┌────────

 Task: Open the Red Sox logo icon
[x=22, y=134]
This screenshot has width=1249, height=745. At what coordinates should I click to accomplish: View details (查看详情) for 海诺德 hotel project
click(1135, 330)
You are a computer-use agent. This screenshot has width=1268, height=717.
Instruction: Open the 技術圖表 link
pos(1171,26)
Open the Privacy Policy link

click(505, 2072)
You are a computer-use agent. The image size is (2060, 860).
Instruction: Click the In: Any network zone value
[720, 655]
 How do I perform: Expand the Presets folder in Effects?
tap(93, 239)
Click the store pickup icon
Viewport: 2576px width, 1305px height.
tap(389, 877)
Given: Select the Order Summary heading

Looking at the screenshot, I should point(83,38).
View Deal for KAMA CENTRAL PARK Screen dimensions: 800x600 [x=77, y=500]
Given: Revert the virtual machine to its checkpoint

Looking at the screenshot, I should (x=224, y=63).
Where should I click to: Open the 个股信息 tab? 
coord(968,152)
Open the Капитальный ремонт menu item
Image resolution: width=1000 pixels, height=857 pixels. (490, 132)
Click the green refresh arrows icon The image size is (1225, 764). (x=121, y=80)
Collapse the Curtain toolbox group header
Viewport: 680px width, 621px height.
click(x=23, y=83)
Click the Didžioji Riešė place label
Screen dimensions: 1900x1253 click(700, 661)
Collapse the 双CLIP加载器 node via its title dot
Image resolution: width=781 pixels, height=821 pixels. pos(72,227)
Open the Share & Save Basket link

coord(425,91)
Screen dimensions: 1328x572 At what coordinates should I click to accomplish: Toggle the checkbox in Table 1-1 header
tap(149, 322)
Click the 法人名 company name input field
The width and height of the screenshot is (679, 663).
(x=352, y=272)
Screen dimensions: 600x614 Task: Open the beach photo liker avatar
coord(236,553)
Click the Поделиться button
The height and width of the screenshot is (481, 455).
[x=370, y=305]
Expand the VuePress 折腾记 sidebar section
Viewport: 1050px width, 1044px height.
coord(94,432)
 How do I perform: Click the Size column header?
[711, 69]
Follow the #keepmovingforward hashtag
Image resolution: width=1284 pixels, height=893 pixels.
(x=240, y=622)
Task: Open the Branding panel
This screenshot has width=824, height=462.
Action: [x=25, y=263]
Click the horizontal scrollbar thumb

└────────

▶ **AIM OF THE EXERCISE**: From the listing above, return each line with the word "agent".

▶ **SOLUTION TO THIS TASK**:
You are a computer-use agent. This screenshot has width=1268, height=717.
You are a computer-use agent. The image size is (2060, 860).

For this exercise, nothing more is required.